Take a pause and go back to basics…
I have used small businesses like restaurants and shops to illustrate my observations, but the principles are the same for all of us working in large corporate organisations too.
Businesses rely on high levels of customer service, whether directly involved with consumers or treating our work colleagues as internal customers. We must go back to the basics and remember why we are in business and why we are a manager within that business and why we should respect our customers.
In many cases we seem to have got into habits and forgotten the importance of getting things right first time and the importance of excellent customer service. There are genuine reasons why things have been difficult over the recent months and will continue to be difficult for some considerable time:
- Covid Pinging/Isolation
- Lack of European Workers
- No micro-chips from Asia
- Lack of supplies
- Many others?
These are genuine reasons, but these reasons create habits that prevent us from trying to improve. I’m wondering if we are losing the purpose of “management” within a business which should include being creative, innovative, problem solvers and above all, involve others in getting things done.
Breaking the cycle of bad habits
Because of everything that has been going on, we can get into a negative cycle that reinforces negative results. In the case in this blog, poor customer service leading to less customers and, of course less income.
The negative cycle can be broken, but this takes the manager to choose to put themselves into that positive frame of mind. This can often be done by taking themselves away from the work situation pausing and reflecting on the positive opportunities a situation can give. this can be tricky on one’s own. It’s often achieved by getting together as a team and thinking through the positive outcomes of changing an approach or method. Especially after receiving consistent negative feedback from customers.
One of my favourite Deming models below, shows the “systems” in a business are driven by the way we think and then those work systems drive the behaviour of employees and ultimately the results. The big change is in thinking and the refreshed work systems that come out of it.
So, at the top of the model, positive thinking will lead to having the right work systems in place, and in the case of customer service in a small business this can be relatively easy. These work systems can be trained with new employees in a very short amount of time. However, if we think we can’t do it, we won’t.

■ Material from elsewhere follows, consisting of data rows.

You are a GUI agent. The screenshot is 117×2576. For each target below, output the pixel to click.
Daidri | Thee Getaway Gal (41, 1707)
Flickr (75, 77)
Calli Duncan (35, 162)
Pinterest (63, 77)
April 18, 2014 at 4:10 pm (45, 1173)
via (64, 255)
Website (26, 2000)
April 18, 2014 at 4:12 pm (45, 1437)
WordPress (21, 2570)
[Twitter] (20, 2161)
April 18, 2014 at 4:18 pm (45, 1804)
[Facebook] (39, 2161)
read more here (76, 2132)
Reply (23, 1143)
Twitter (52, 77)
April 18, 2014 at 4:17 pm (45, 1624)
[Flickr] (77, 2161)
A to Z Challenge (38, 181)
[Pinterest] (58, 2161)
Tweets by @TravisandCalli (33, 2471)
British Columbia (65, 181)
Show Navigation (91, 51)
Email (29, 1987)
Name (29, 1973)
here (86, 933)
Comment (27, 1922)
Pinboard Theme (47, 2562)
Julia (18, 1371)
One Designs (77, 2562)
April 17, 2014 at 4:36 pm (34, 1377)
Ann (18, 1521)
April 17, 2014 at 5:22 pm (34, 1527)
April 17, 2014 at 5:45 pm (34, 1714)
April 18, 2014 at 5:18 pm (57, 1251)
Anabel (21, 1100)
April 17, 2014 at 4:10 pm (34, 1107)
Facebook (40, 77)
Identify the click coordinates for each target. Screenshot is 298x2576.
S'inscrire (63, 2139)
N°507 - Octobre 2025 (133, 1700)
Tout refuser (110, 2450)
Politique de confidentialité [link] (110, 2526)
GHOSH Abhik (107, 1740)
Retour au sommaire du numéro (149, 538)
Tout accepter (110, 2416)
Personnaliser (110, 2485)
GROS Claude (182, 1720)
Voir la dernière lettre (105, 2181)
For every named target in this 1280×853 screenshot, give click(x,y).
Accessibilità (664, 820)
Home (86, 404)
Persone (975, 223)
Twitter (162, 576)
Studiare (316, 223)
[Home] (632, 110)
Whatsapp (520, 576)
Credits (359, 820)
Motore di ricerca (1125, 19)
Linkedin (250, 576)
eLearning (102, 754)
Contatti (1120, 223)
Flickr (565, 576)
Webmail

Thinking right will create a positive culture and IT COSTS VERY LITTLE!
An example from a short brainstorming session...
Some simple “work systems” generated from a restaurant chain that was suffering from poor customer service. All done within a few minutes:
- Always acknowledge the customer when they arrive at the premises, even though you’re busy and you can’t serve them straight away. Acknowledge them and explain you’ll be with him in a few minutes. It takes seconds.
- When you give them the menus have a short chat with them. Ask them where they’ve been today or something similar and then you can build on this conversation the next time you see them with the food or when you take the order.
- Don’t pester by hanging over them and constantly asking them if they like it. They’re going to like it because you’re going to get it right!
- Remodel the payment process. Don’t expect customers to pay for their food before they have eaten it.
The above illustration is not representative for most managers in other businesses, however it does show that some amount of time taken out to review performance with employees is priceless.
If you would like to know more about how NewLeaf International helps organisations with Business Improvement and significant Organisational Development programmes, please make contact for an informal chat.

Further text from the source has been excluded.